Unfortunately, the report reveals that the majority of small businesses do not view customer service as a major priority, with almost half having no dedicated customer service support.

More worrying still, 44% of small business owners believe that their business doesn’t need extensive customer service provision, with 19% advising that it was too expensive to hire more inhouse support, and 13% claiming it would be too expensive to outsource their customer service.

The combination of a lack of prioritisation and limited resources means that around half (48%) of small businesses have no dedicated customer service support.

But how is this lack of support impacting businesses?

Customer service is an investment, not a cost

As part of the report, consumers were surveyed about their responses to bad customer service experiences, with the results making for frightening reading for any company that does not deem customer service as business-critical. 50% of respondents admitted to having stopped spending following a bad customer service experience.

Moreover, 82% of those surveyed revealed that a positive customer experience can change their opinion of a brand or business for the better, even following a poor buying experience.

Around a third (32%) of people said that it encourages them to leave a more balanced review online, and 27% said that it prevents them from leaving a negative review.

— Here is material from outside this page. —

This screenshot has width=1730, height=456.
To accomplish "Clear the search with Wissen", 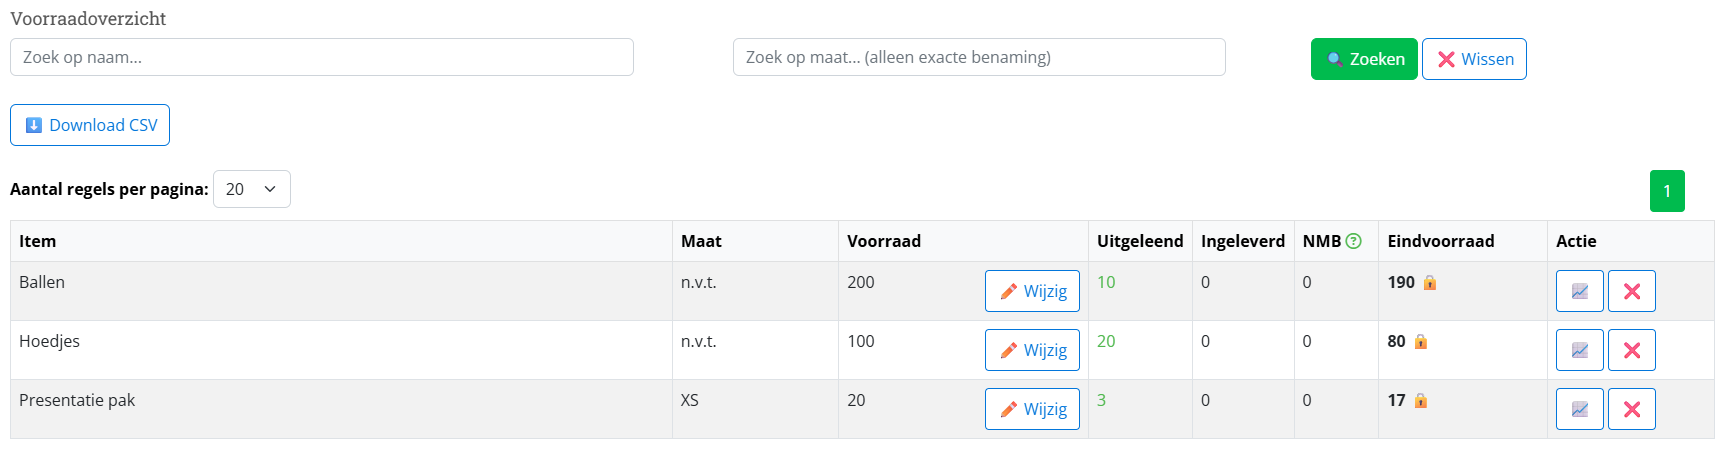I will tap(1474, 59).
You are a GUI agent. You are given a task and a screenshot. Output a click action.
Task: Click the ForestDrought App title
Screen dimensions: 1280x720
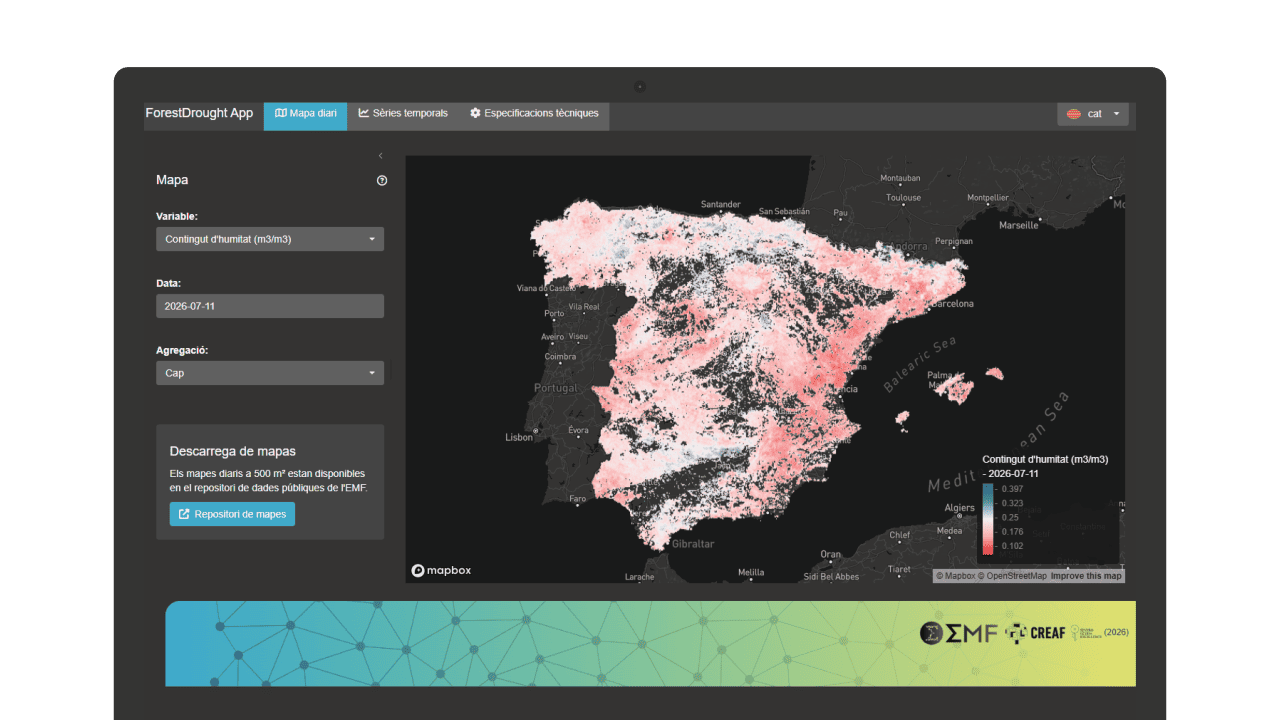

Martin Brown, CCO at FM Outsource

“While larger businesses typically have the advantage of greater resources to invest in their customer service, smaller businesses should – in theory – have their own advantage in being able to offer a more flexible, personalised service to their customers. The research shows that unfortunately many are failing to do this and may be experiencing negative consequences as a result.

“The research really emphasises that small businesses cannot afford to rest on their laurels when it comes to customer service. Consumer expectations are continually increasing and it’s clear that there is a real risk of small businesses suffering negative online reviews, and an associated loss of custom, if they fail to meet those expectations.”